• Exercice proposé:
Recopiez telles quelles les lignes des données qui vont de celle contenant « This screenshot has height=694, width=915. » jusqu'à celle contenant « The width and », ces deux lignes comprises, en laissant les images de côté.

• Données fournies:
____

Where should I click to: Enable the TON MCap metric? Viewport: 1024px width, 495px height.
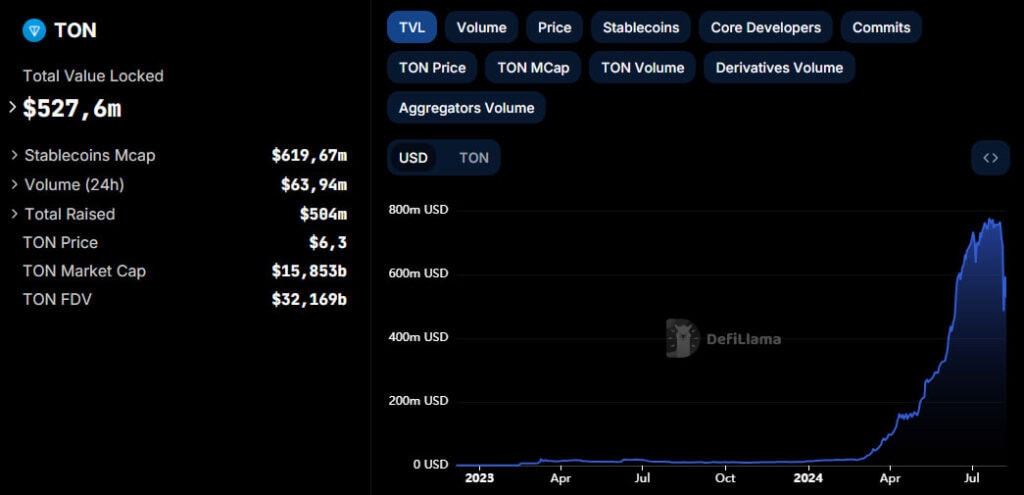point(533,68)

____

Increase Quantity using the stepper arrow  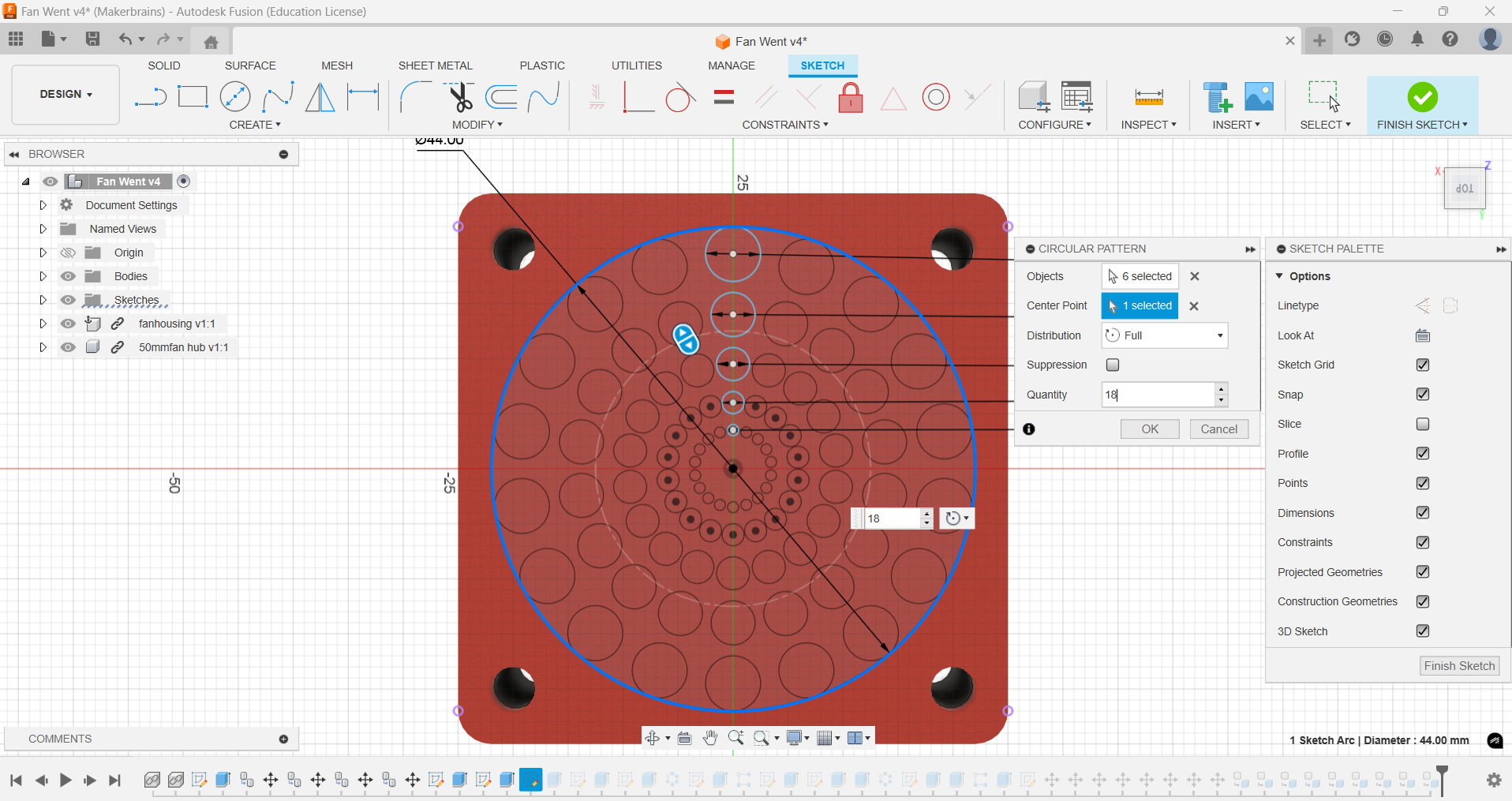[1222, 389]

____

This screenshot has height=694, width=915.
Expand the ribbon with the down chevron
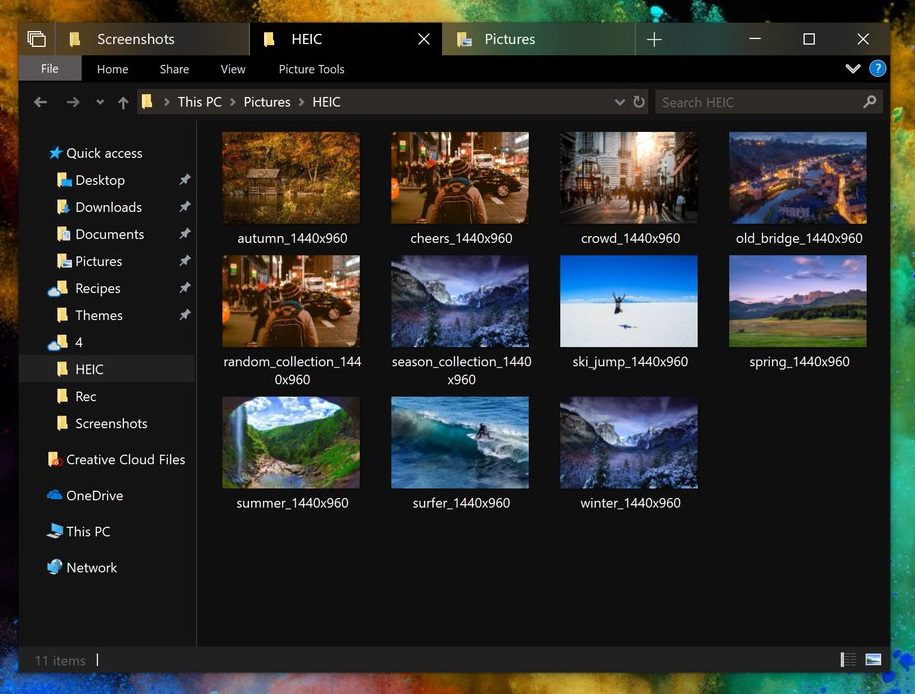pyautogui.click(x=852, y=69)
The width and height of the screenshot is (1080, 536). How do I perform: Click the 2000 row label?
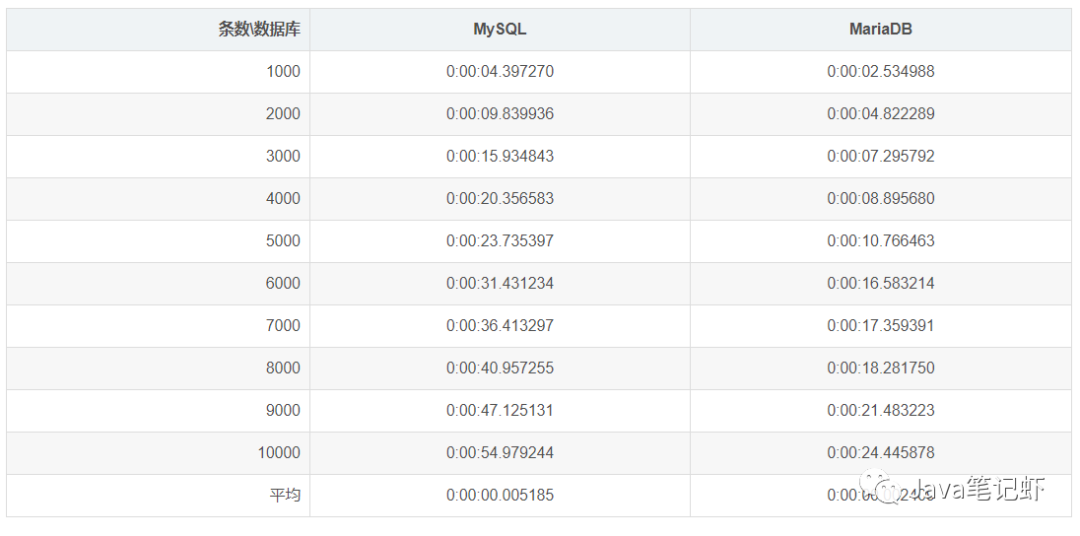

____

• Tâche accomplie:
This screenshot has height=694, width=915.
Expand the ribbon with the down chevron
pyautogui.click(x=852, y=69)
The width and height of the screenshot is (1080, 536). How do I perform: Click the 2000 row label?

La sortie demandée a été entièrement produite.